- Your assignment
Write only the number of lines in the records beneath that hold "Task".

- Dataset entries
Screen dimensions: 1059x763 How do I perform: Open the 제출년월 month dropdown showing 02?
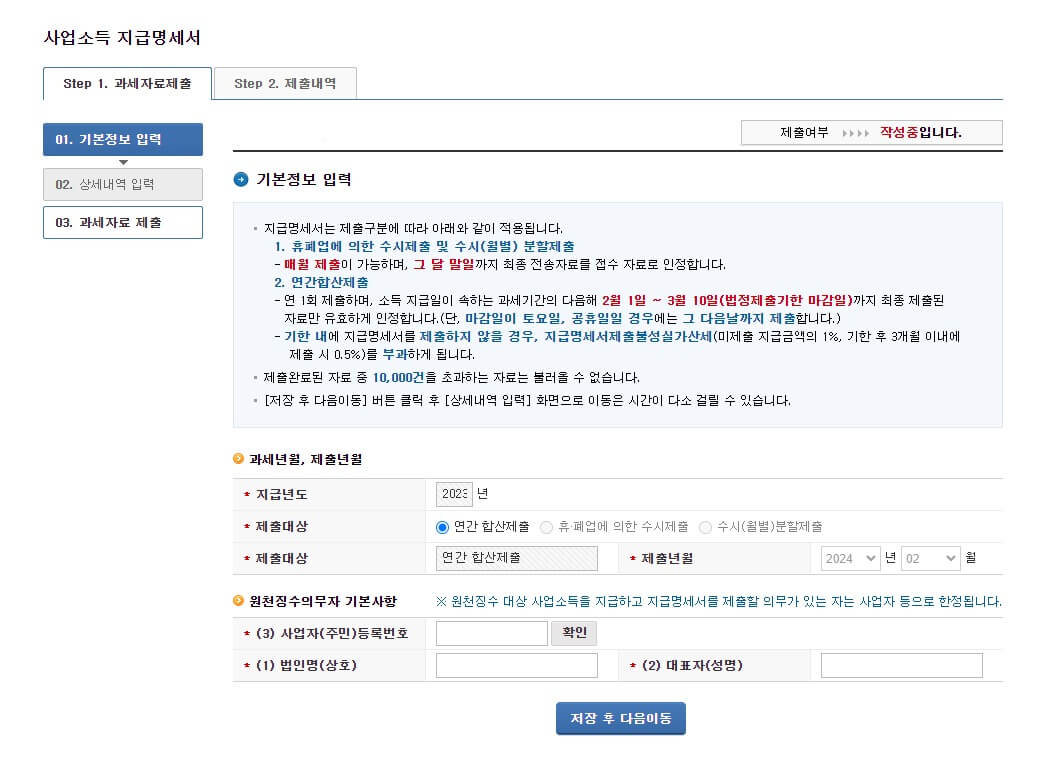pyautogui.click(x=929, y=559)
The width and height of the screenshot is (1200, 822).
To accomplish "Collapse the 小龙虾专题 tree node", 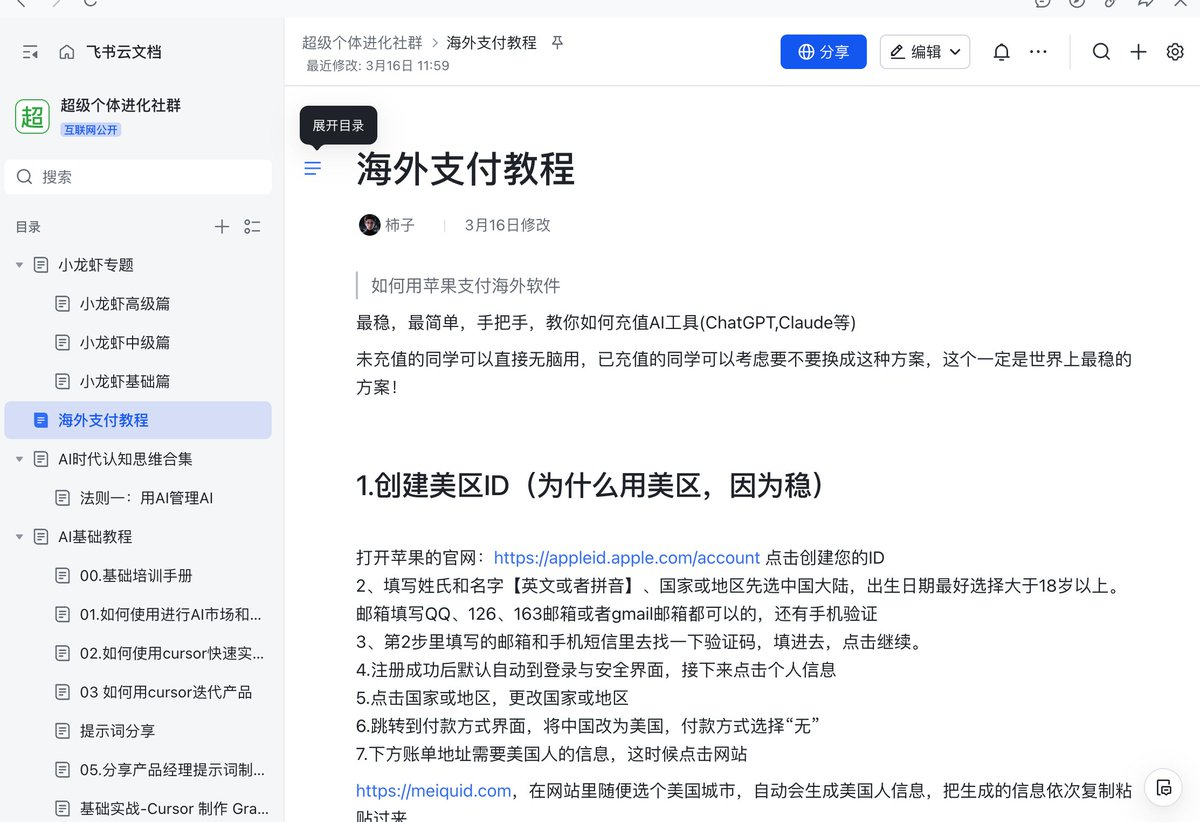I will click(19, 265).
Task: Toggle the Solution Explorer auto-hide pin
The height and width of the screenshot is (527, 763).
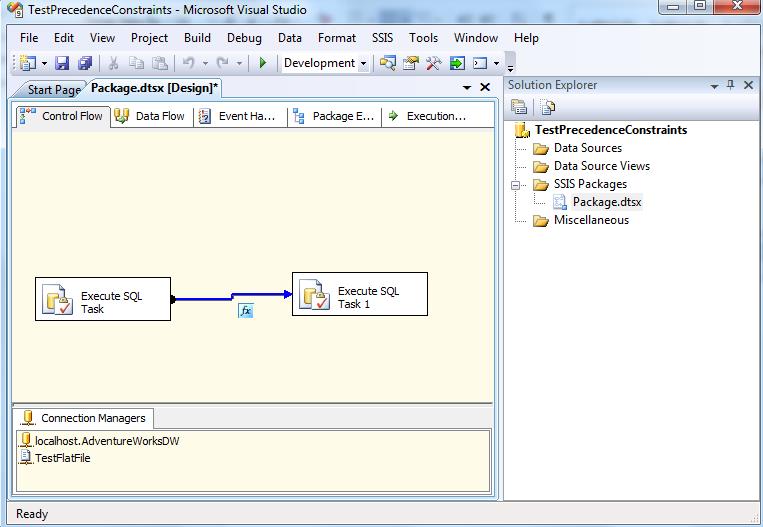Action: point(731,86)
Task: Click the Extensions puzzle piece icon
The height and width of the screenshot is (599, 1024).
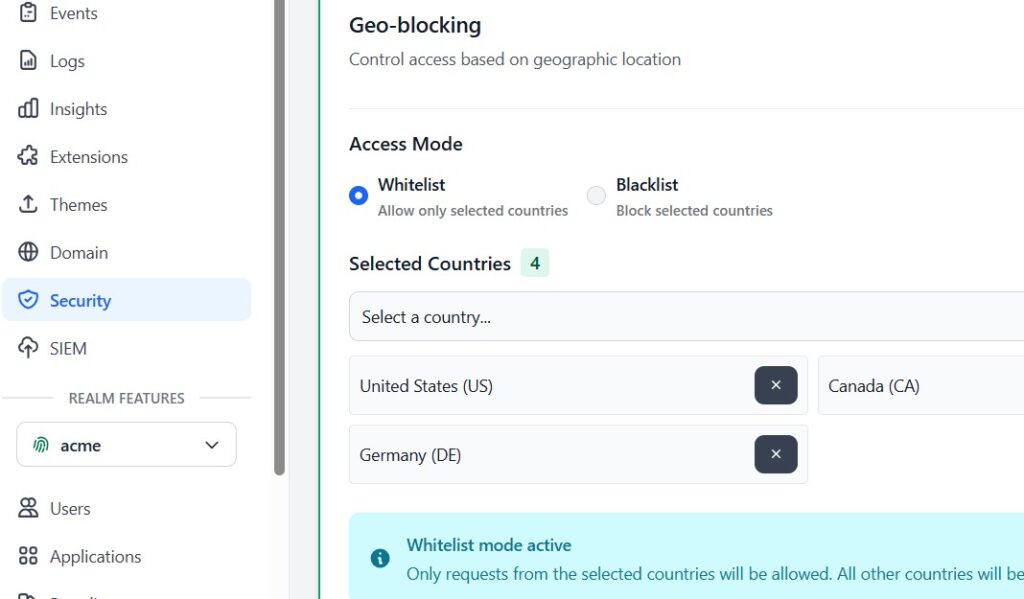Action: (x=28, y=157)

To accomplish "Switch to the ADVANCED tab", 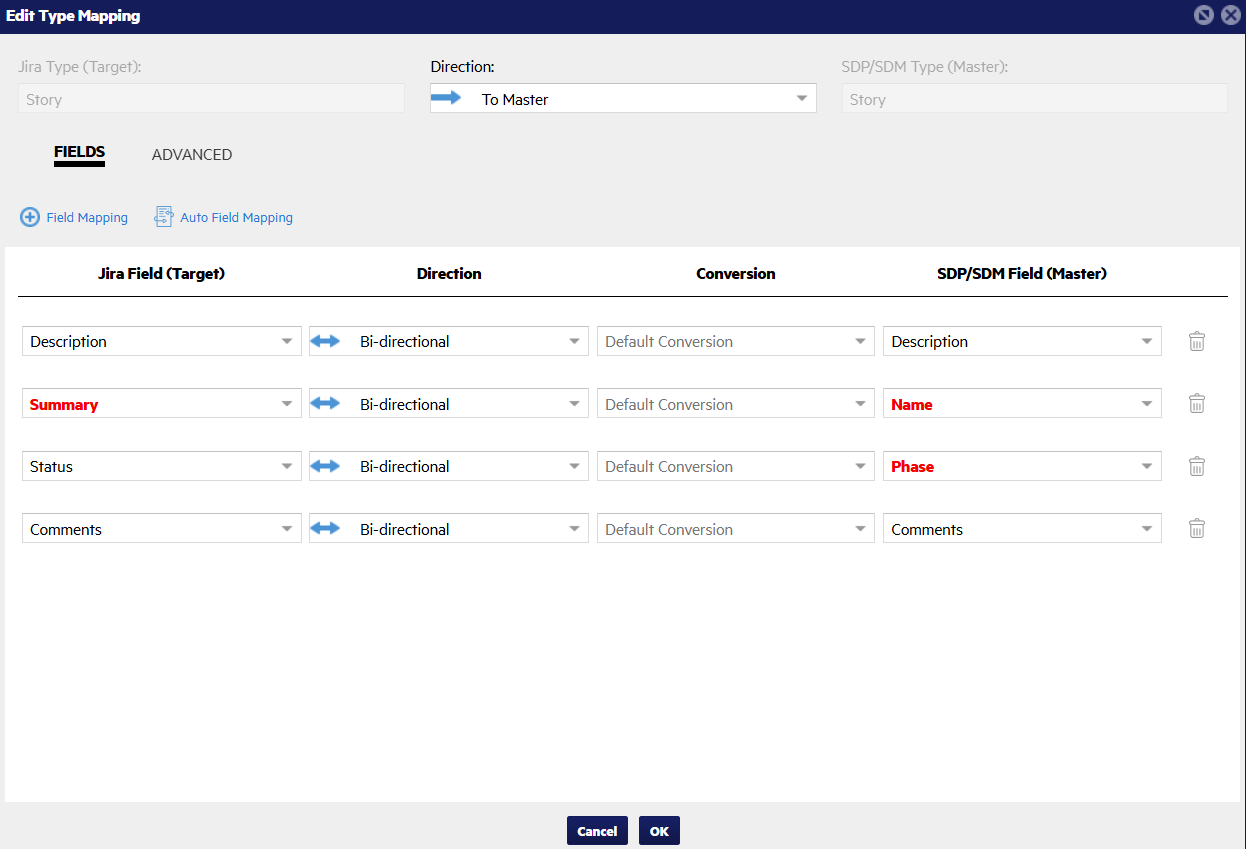I will 192,155.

- Expected answer
2